Many begin to chafe under their perceived or real bondage. They can no longer tolerate a situation where they don’t have equal rights, but they’re unable to consciously formulate the problem or else they’re not ready to face the consequences of open confrontation. In this state of affairs silent rebellion seems to be the only available option. It’s a way for people to stand up for themselves.
Through this lens truancy, poor grades, drug and alcohol abuse, poor work performance, lethargy, a general lack of interest in activities, and a host of other behaviors typically labeled ‘destructive’ or ‘antisocial’ can be viewed much differently. They are often forms of silent rebellion, ways to make a stand, to protect that fragile sense of Self that is being impinged upon.
In this case it’s not the behaviors that need to be the primary focus of attention but instead the underlying power relationship responsible for them. Not all power relationships are inherently bad, and some of them, like those between parents and small children, are necessary. Really the difference is whether they are authoritative or authoritarian. The first creates structure but allows for freedom within that structure and is ready and able to adapt, where the second is abusive and inflexible, sometimes sadistic and definitely not in the best interests of the person on the receiving end.

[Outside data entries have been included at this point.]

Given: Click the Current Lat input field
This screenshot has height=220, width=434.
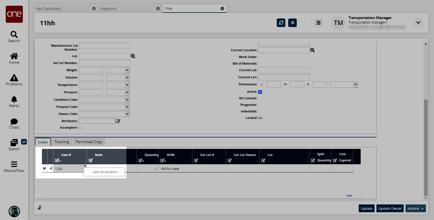Looking at the screenshot, I should pos(284,70).
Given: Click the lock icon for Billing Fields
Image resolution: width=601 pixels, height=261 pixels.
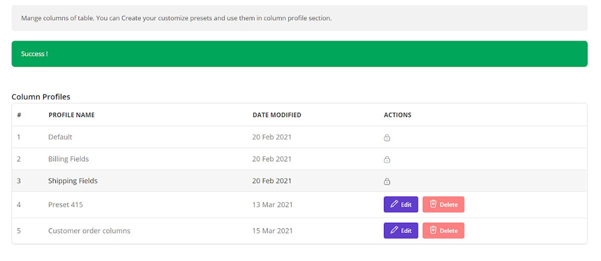Looking at the screenshot, I should [x=387, y=160].
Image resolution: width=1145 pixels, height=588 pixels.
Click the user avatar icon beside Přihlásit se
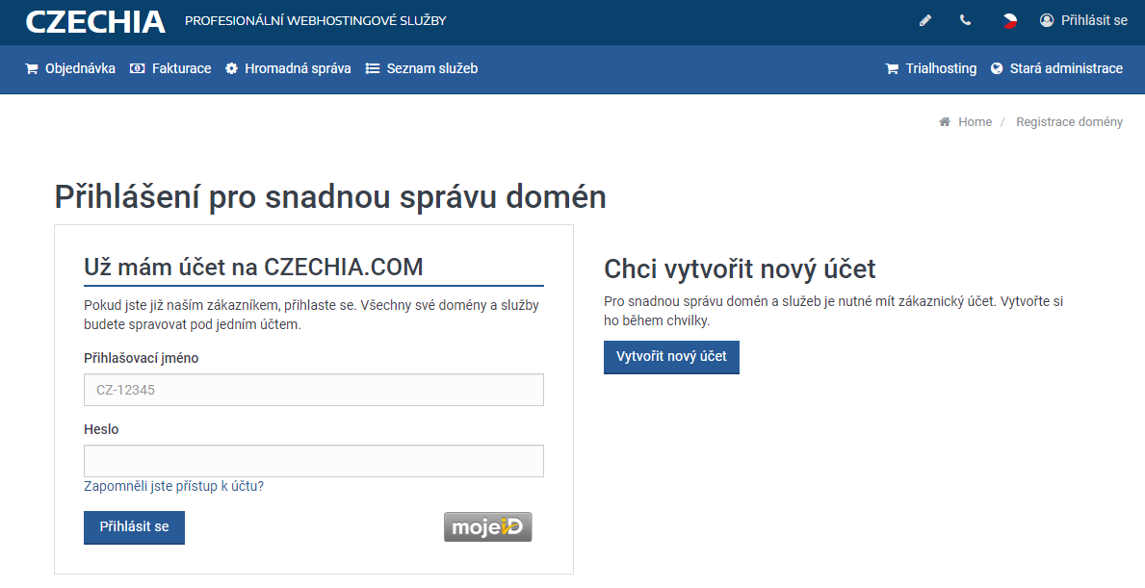[1047, 20]
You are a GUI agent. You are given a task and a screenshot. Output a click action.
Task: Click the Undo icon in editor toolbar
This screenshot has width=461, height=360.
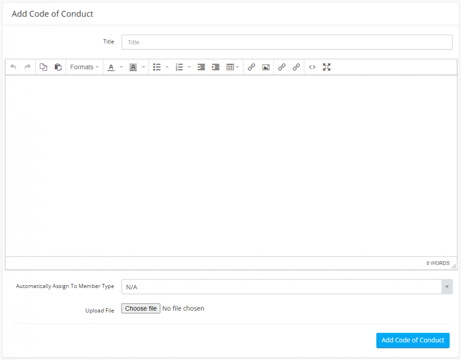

It was Erich Fromm who said that rebellion needs to be encouraged not suppressed. He meant rebellion in the most positive and life-affirming sense of the word, that yearning for expansion, greater freedom of expression, and increasing Selfhood that is absolutely essential for the full development of a human being. Self-actualization is impossible without rebellion, because otherwise you would simply follow the path laid out for you by someone else instead of the one that is uniquely yours. This is why getting to the root of the problem, helping a person see that negative behaviors might really just be a symptom of the desire for individuality, can be infinitely more helpful than focusing on extinguishing these behaviors and going for ‘well-adjusted’.